● **Exercise objective**: Repeat verbatim, and only, the lines of the data below, beginning at the line that contains "Image resolution: width=125, height=2576." and stopping after the line that contains "Full-Service Brokerage (28, 2429)".

● **Entries shown**:
----

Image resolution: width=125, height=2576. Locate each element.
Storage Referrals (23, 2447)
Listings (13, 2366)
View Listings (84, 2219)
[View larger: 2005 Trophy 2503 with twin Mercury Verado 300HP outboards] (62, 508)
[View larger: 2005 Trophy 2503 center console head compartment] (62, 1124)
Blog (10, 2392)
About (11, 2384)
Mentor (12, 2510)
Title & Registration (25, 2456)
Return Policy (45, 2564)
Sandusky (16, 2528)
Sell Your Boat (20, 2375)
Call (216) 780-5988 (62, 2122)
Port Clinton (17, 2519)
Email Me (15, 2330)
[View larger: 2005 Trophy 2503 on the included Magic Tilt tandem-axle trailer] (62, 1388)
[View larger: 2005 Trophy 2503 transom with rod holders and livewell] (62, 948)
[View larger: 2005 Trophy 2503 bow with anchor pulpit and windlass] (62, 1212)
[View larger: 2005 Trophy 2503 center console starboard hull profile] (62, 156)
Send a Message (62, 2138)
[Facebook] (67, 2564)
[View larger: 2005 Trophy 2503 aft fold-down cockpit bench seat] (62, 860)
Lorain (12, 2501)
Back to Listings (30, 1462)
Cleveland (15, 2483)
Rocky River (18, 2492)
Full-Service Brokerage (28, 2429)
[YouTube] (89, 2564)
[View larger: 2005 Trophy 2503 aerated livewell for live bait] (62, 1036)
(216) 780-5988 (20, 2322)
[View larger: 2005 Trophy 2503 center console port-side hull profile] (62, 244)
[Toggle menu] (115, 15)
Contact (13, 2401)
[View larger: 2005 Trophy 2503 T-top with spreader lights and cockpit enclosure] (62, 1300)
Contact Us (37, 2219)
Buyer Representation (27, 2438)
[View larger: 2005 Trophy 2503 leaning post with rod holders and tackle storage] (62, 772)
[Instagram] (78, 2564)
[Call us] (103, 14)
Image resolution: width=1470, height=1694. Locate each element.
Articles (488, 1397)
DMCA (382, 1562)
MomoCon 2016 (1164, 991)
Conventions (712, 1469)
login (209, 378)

----

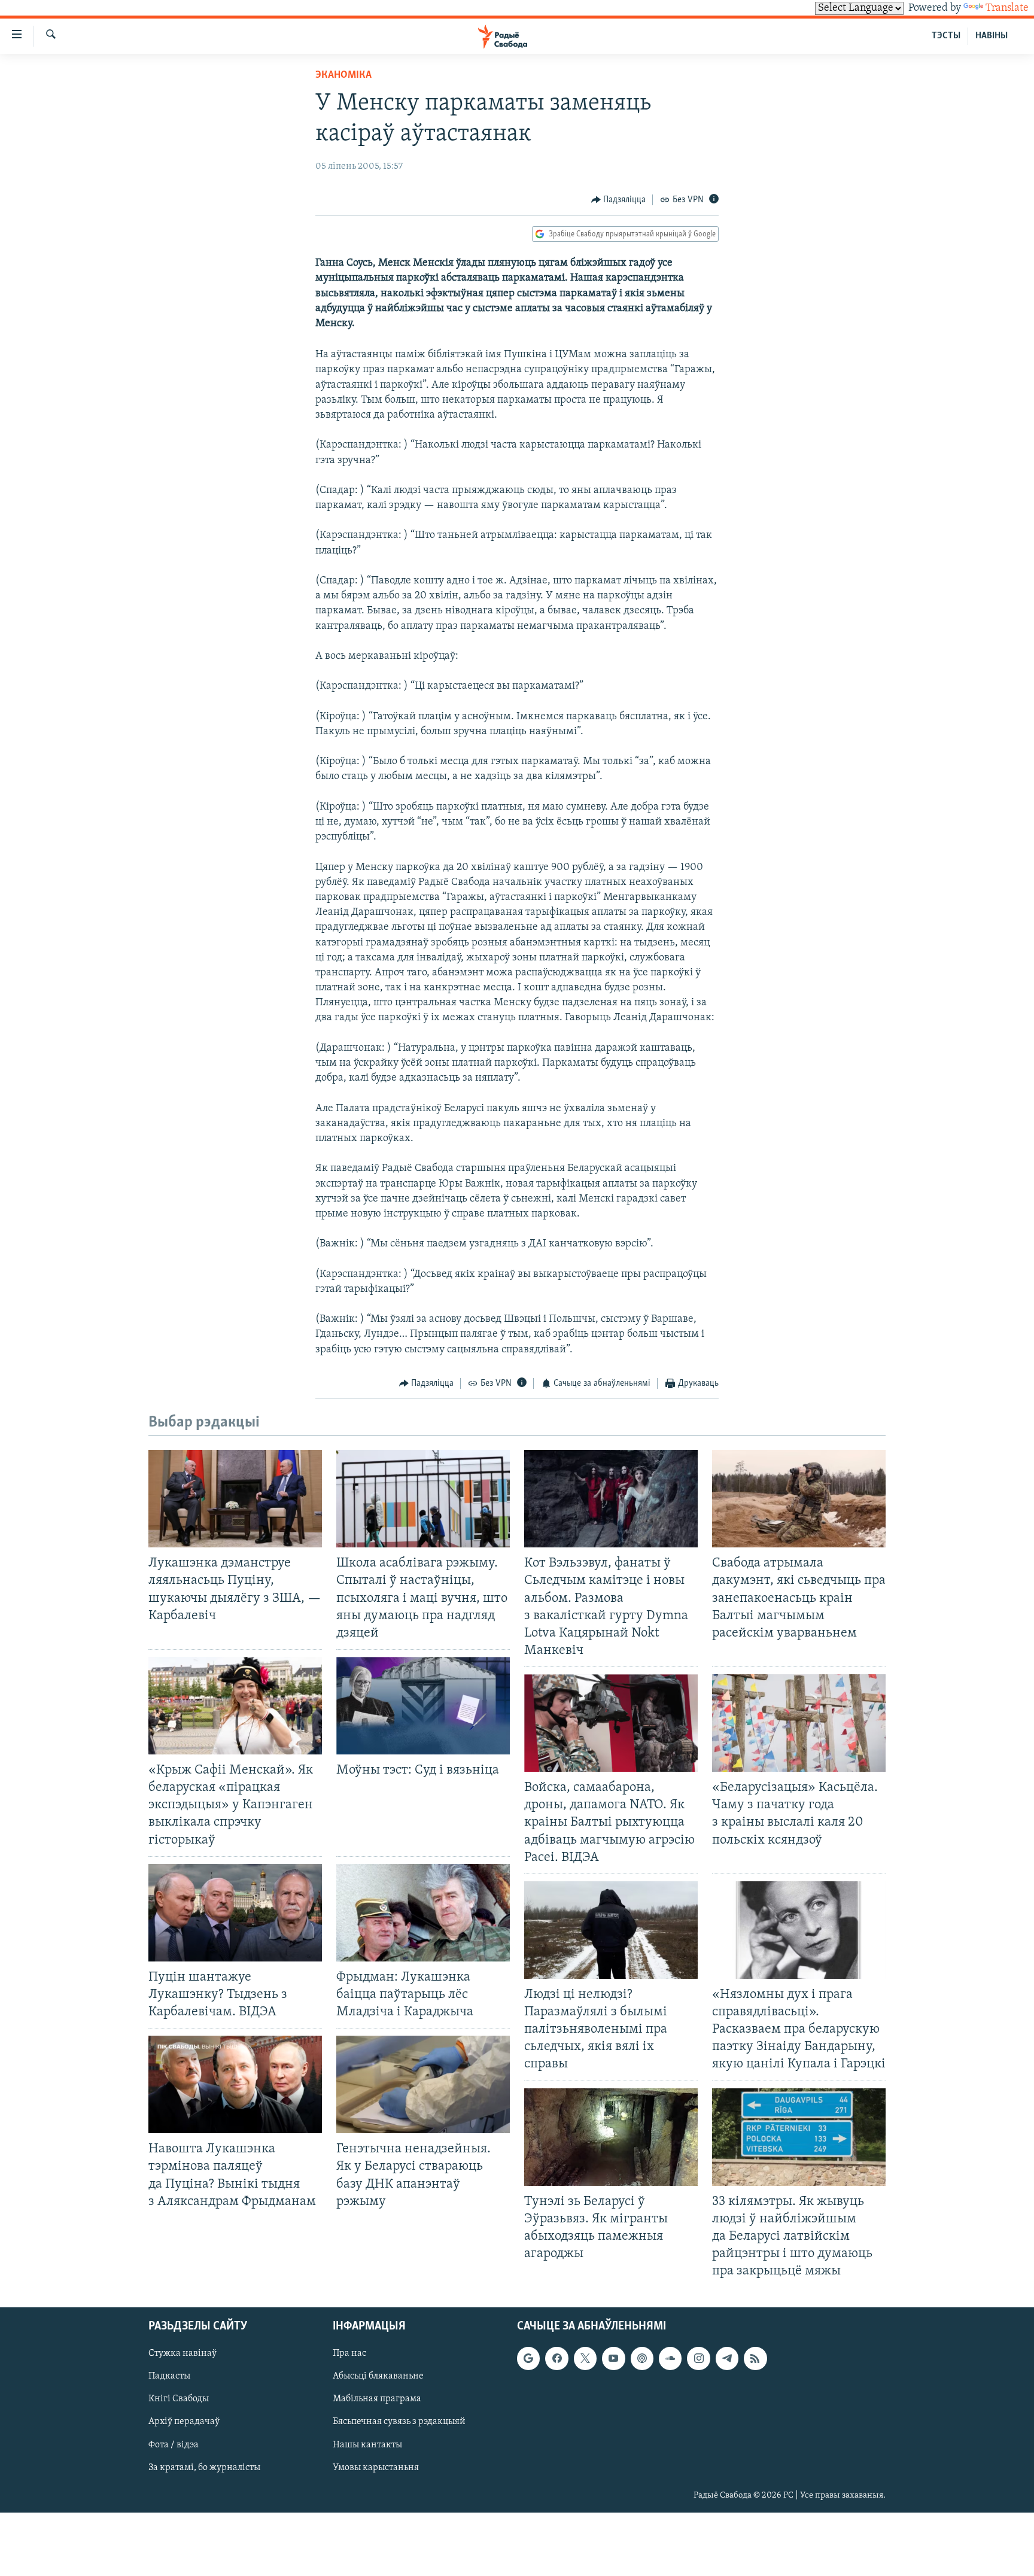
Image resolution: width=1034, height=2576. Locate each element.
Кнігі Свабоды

----

● **The answer**:
Image resolution: width=125, height=2576. Locate each element.
Storage Referrals (23, 2447)
Listings (13, 2366)
View Listings (84, 2219)
[View larger: 2005 Trophy 2503 with twin Mercury Verado 300HP outboards] (62, 508)
[View larger: 2005 Trophy 2503 center console head compartment] (62, 1124)
Blog (10, 2392)
About (11, 2384)
Mentor (12, 2510)
Title & Registration (25, 2456)
Return Policy (45, 2564)
Sandusky (16, 2528)
Sell Your Boat (20, 2375)
Call (216) 780-5988 (62, 2122)
Port Clinton (17, 2519)
Email Me (15, 2330)
[View larger: 2005 Trophy 2503 on the included Magic Tilt tandem-axle trailer] (62, 1388)
[View larger: 2005 Trophy 2503 transom with rod holders and livewell] (62, 948)
[View larger: 2005 Trophy 2503 bow with anchor pulpit and windlass] (62, 1212)
[View larger: 2005 Trophy 2503 center console starboard hull profile] (62, 156)
Send a Message (62, 2138)
[Facebook] (67, 2564)
[View larger: 2005 Trophy 2503 aft fold-down cockpit bench seat] (62, 860)
Lorain (12, 2501)
Back to Listings (30, 1462)
Cleveland (15, 2483)
Rocky River (18, 2492)
Full-Service Brokerage (28, 2429)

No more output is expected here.